Nerve cells and muscle cells exploit this tiny voltage by rapidly opening and closing ion channels, creating sudden voltage swings that transmit signals. Your heartbeat, your thoughts, and every movement you make depend on precisely controlled changes in membrane potential.
How Voltage Is Measured
Voltage is measured with a voltmeter, which you connect in parallel across the two points you want to compare. Parallel connection is essential because objects in parallel experience the same potential difference, so the meter reads the actual voltage across the component.
A good voltmeter has very high internal resistance, often millions of ohms. This ensures almost no current flows through the meter itself, so it doesn’t disturb the circuit it’s measuring. Cheaper meters with lower resistance can slightly alter the circuit and give less accurate readings, which matters most in sensitive, low-current applications.
On a multimeter (the handheld tool most people use), you select the voltage setting, touch the probes to two points in a circuit, and read the difference. The reading tells you how much energy per unit charge is available between those two points.

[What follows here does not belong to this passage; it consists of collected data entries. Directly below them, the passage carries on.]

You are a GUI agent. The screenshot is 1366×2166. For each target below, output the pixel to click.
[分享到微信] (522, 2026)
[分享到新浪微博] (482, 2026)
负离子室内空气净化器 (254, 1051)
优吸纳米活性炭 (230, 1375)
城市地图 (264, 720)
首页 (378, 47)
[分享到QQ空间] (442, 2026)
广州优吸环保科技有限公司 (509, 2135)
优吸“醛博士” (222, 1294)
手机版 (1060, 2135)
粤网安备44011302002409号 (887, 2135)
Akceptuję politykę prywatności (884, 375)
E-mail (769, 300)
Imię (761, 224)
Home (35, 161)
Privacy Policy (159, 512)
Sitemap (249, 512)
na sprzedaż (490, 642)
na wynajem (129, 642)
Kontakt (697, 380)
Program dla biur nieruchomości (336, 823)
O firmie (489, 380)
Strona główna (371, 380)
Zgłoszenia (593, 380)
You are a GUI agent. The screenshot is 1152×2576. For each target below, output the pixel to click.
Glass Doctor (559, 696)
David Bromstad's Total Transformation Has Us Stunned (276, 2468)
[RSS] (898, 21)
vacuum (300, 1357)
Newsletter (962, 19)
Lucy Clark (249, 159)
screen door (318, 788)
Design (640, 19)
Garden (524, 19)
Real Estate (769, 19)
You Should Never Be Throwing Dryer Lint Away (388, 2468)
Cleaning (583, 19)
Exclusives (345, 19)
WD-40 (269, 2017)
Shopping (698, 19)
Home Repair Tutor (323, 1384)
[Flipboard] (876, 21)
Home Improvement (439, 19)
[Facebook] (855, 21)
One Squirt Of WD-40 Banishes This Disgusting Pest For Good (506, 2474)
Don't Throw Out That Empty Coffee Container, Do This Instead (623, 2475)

When Voltage Becomes Dangerous
Voltage alone doesn’t determine how dangerous an electrical source is. What injures or kills is current flowing through the body, and current depends on both voltage and the resistance of your skin and tissues. That said, higher voltage overcomes the body’s natural resistance more easily, making dangerous current levels more likely.
OSHA requires guarding of live electrical parts operating at 50 volts or more, regardless of whether the source is AC or DC. Below that threshold, the body’s resistance is usually high enough to limit current to relatively harmless levels. Wet skin, cuts, or direct internal contact dramatically lower resistance, though, which is why even moderate voltages can be hazardous in the wrong conditions.
Common Voltage Levels in Everyday Life
- 1.5 V: a standard AA or AAA battery
- 3.7 V: a typical lithium-ion cell in a smartphone
- 12 V: a car battery
- 120 V: a standard wall outlet in the United States
- 230 V: a standard wall outlet in Europe, Australia, and much of Asia
- Negative 70 mV: the resting potential across a human cell membrane
These numbers span a huge range, from fractions of a volt inside your cells to hundreds of volts in your walls. In every case, the underlying concept is the same: a difference in electrical potential energy that can push charge from one place to another.